One of the biggest buzz phrases at the moment is “Conversational UX”. It refers to a user experience in which your interaction with a company, or service, is automated based on your prior behavior.
Contrary to the implication in the title, a conversational UX doesn’t have to be a literal conversation, the term refers to back and forth interaction in which both parties come to understand each other.
Most current conversational user experiences are based around small snippets of micro-copy. In a conversational user experience, you’ll never need to understand the hamburger menu, because there won’t be one, the app—web, or native—will simply adapt to your inquiries. And if device operating systems follow suit, you may not even download apps, your OS will simply determine which apps and services to use on your behalf, based on prior usage.
The economic reality is that any task that can be automated, will be automated
A conversational UX is more responsive than any existing app or site. A conversational UX can have the same interaction as a million call centers, without the need for hold music, security questions, or checking with its supervisor. A conversational UX doesn’t need onboarding and won’t suffer the same drop-off rates as apps, because it will adapt to the user’s (or programmer’s) needs. The economic reality is that any task that can be automated, will be automated.
The one weakness of a conversational UX is that we don’t trust AI. Trust is a core value of any successful user experience. Connecting on an emotional level is the ultimate tool of most design processes; one of the reasons the term “UX” has outgrown “UI” is that the former implies empathy, the latter implies mere utility. Whether it’s a luddite’s aversion to new technology, or too many ‘80s sci-fi movies, we always suspect an ulterior motive. As Ripley discovered, behind every Bishop there’s a Weyland-Yutani.
So we might allow a conversational UX to buy our weekly groceries for us, but would we let one buy our clothes? Book our vacation? Select our college major?
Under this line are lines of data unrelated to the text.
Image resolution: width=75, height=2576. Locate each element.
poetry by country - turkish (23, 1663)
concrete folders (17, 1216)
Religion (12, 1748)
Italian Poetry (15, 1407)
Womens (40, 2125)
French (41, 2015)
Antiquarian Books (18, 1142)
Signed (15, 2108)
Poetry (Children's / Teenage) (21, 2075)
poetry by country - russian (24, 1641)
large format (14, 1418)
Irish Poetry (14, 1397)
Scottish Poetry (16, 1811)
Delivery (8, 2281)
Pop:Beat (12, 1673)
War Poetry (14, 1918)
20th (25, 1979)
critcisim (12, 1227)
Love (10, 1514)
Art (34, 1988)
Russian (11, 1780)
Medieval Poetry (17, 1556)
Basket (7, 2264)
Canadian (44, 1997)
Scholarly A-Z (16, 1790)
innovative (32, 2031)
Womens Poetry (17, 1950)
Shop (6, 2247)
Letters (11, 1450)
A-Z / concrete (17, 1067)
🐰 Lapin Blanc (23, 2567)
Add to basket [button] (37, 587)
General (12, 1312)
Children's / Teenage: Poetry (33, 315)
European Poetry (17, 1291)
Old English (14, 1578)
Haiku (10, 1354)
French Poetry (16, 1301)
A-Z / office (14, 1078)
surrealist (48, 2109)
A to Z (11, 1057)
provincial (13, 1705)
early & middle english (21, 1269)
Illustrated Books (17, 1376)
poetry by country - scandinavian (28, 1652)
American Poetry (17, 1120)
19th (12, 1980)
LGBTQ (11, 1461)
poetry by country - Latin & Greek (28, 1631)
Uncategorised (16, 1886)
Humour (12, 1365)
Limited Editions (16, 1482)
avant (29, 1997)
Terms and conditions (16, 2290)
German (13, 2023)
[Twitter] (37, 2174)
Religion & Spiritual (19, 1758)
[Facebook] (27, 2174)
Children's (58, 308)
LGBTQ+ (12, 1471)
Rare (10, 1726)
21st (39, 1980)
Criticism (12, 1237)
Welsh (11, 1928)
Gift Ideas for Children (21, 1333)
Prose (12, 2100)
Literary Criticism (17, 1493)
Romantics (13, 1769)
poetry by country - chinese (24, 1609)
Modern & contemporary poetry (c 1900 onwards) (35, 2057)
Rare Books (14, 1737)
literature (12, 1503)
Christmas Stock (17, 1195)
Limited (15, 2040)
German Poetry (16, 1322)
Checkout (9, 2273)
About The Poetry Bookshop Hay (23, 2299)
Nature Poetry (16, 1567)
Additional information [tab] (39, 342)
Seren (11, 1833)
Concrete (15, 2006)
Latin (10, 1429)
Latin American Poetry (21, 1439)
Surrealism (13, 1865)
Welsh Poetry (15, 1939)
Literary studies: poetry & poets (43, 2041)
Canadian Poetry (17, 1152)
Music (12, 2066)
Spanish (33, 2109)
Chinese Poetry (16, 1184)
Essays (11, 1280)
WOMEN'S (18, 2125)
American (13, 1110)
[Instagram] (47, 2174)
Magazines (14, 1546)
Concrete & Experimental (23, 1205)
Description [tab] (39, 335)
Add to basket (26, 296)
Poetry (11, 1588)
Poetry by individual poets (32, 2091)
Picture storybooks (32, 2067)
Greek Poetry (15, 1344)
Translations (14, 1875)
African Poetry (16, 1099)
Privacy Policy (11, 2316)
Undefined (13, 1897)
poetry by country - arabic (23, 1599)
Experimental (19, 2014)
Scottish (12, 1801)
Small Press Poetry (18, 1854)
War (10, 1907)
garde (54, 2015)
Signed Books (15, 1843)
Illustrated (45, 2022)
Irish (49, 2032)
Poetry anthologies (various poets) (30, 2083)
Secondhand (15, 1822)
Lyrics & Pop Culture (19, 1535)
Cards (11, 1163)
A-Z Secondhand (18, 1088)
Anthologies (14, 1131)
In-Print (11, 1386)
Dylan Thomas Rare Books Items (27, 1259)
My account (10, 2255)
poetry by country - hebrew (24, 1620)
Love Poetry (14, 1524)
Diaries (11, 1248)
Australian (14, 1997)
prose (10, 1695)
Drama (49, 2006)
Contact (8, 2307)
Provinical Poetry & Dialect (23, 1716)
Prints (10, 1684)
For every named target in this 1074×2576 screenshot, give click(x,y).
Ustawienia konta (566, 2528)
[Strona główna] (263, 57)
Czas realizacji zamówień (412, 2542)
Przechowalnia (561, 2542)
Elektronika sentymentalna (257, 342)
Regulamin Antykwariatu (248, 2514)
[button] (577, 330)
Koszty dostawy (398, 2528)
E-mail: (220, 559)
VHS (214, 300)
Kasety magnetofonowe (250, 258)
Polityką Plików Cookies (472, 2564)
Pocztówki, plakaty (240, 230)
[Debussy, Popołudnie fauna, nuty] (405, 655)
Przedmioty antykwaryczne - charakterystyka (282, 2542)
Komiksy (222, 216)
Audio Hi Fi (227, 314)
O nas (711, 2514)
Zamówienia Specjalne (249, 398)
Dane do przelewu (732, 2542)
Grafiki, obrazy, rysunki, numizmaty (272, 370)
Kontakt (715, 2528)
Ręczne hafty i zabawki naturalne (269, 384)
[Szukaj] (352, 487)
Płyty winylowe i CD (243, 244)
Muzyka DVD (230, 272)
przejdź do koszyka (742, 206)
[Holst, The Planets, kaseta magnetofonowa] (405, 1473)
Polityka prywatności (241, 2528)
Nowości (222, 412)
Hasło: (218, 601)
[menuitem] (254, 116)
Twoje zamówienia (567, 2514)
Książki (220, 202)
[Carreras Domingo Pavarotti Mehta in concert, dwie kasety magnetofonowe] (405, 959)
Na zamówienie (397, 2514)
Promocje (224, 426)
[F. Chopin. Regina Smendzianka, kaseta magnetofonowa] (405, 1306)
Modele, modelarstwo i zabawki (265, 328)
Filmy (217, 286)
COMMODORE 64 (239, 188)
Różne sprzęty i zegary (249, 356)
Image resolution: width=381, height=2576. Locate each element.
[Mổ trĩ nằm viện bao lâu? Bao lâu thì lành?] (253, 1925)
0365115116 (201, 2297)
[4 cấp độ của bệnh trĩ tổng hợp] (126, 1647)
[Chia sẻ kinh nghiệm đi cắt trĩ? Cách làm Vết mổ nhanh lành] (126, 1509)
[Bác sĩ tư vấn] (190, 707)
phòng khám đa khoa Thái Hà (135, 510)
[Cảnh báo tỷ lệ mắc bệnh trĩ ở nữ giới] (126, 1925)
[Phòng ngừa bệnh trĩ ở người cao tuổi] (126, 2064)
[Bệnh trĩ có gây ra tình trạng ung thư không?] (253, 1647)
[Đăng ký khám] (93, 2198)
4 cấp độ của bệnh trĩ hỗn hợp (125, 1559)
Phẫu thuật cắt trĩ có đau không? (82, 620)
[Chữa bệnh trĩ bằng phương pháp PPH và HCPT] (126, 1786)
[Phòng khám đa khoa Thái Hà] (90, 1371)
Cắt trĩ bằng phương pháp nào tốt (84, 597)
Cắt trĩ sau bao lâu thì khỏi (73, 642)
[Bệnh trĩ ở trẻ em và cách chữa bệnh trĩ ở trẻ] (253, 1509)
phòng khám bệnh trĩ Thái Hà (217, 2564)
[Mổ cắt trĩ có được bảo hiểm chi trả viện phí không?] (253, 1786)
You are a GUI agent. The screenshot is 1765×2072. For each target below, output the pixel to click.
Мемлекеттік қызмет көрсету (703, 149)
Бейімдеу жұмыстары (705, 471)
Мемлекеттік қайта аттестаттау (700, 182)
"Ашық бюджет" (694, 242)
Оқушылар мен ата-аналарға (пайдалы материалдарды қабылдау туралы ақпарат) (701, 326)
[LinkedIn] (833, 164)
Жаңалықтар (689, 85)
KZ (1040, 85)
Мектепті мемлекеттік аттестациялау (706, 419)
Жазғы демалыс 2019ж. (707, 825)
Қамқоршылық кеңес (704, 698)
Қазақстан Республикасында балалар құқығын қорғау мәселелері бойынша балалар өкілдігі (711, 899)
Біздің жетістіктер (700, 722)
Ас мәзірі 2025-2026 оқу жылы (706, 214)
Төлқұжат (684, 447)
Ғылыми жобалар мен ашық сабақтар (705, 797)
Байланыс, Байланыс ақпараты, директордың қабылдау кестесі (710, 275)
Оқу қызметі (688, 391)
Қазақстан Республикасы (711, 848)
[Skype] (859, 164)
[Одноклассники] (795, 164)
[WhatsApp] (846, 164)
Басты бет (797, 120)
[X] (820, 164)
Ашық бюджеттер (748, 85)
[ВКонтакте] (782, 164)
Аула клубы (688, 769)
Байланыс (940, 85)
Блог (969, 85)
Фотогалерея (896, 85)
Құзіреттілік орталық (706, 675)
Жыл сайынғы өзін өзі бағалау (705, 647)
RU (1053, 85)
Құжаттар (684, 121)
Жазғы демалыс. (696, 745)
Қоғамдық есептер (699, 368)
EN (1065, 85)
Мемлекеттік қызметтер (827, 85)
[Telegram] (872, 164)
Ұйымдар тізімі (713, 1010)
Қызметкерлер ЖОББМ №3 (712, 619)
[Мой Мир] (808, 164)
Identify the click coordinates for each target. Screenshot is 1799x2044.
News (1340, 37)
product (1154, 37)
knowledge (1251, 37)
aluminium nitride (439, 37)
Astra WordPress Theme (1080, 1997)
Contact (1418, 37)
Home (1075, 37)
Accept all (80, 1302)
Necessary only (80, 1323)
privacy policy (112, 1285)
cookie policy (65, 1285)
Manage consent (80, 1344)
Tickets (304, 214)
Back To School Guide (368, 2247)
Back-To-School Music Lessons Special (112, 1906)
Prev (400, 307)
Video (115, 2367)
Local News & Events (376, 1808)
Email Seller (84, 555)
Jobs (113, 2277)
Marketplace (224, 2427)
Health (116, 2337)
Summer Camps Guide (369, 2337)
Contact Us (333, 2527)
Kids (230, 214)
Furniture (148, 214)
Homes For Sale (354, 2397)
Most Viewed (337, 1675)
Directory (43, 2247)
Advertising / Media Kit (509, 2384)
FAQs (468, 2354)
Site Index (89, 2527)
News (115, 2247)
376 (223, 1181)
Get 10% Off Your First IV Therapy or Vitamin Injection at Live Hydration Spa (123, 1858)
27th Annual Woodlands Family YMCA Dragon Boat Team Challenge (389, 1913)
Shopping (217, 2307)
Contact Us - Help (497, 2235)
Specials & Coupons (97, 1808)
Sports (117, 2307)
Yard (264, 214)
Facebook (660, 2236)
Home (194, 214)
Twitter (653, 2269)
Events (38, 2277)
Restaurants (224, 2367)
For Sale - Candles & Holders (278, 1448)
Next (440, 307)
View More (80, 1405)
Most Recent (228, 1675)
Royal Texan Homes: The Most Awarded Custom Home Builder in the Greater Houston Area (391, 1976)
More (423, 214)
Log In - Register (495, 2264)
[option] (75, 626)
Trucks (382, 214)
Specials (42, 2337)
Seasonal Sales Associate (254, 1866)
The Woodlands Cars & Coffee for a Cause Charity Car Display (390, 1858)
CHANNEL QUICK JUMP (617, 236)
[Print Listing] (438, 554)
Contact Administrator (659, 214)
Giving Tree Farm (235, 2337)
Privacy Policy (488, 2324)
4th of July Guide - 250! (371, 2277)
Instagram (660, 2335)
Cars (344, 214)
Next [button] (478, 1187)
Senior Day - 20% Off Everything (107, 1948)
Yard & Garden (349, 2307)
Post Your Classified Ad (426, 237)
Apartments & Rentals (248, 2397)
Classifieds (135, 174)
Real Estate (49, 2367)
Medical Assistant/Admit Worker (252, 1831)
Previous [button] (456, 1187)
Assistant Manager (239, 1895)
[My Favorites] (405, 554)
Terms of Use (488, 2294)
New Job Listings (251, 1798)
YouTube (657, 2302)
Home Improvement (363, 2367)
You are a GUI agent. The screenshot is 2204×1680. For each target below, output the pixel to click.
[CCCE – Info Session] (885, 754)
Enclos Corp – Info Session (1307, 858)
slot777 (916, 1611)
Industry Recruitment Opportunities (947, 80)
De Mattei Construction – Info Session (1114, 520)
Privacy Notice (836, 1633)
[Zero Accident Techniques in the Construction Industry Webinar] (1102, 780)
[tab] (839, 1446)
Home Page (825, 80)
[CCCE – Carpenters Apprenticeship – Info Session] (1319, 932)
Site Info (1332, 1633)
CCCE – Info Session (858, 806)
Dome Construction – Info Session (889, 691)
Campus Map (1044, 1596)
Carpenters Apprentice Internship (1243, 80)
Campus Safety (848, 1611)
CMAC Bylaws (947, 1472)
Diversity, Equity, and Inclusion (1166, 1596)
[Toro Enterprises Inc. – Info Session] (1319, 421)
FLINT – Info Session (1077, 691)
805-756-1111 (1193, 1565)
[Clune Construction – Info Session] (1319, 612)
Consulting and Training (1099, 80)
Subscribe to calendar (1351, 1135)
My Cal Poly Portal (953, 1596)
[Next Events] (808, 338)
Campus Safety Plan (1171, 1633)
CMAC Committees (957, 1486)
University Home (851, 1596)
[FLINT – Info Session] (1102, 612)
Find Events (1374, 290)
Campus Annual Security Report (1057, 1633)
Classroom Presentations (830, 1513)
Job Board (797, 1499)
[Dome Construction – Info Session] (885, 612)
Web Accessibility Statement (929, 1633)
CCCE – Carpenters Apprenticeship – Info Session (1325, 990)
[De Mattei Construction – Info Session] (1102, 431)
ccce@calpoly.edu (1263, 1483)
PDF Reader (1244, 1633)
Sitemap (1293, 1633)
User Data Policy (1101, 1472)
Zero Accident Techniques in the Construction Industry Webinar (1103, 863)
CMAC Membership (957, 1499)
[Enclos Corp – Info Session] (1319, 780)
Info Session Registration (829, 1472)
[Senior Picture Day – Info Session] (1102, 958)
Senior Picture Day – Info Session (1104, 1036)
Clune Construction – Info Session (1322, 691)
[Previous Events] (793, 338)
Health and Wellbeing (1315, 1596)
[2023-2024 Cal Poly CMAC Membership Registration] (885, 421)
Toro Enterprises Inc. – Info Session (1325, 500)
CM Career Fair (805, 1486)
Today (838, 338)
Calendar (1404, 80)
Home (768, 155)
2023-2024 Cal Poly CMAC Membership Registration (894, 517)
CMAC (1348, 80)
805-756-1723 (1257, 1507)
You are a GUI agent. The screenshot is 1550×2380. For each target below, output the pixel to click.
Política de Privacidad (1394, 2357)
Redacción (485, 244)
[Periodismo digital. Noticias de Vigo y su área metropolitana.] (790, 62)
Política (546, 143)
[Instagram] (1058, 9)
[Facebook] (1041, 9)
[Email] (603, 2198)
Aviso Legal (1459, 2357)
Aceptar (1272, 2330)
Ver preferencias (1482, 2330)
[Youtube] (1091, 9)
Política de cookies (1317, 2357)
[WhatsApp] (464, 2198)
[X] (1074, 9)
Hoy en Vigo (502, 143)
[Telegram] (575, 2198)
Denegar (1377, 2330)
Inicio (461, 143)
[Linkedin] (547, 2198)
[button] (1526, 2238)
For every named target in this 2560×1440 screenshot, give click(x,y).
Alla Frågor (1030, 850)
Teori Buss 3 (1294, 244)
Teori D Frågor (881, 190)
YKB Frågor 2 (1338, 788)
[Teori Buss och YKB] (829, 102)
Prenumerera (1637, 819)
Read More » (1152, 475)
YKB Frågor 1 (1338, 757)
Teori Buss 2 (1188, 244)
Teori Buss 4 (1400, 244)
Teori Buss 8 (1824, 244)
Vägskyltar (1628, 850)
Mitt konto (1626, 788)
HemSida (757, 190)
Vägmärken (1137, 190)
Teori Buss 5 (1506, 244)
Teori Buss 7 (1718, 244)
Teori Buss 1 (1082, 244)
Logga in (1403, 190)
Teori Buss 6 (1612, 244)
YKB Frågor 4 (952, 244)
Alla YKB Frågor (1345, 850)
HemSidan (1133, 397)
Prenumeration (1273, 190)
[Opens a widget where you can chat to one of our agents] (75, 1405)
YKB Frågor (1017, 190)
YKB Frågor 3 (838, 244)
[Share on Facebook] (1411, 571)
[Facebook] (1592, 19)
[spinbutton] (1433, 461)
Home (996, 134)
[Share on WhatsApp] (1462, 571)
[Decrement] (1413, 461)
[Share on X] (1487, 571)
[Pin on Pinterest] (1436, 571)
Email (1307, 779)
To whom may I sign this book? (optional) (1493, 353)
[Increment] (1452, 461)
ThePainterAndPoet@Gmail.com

we like robots that can be readily identified as robots
We’re talking about conversational UX now, because the bots that power it are reaching the point of viability. No, they can’t pass the Turing Test, but they really don’t need to. In fact, the current obvious flaws in AI may be precisely what powers the bot revolution.
Conversational UX is so flawed at present, that mistaking a bot for a human is tantamount to being outwitted by a lamppost. The time is ripe for conversational UX, precisely because we can still identify it for what it is; we don’t feel deceived. As Asimov predicted, we like robots that can be readily identified as robots.
The key to conversational UX may be a transparently bot-like personality. Ironically, the most successful conversational UX may be the one that learns to act dumb.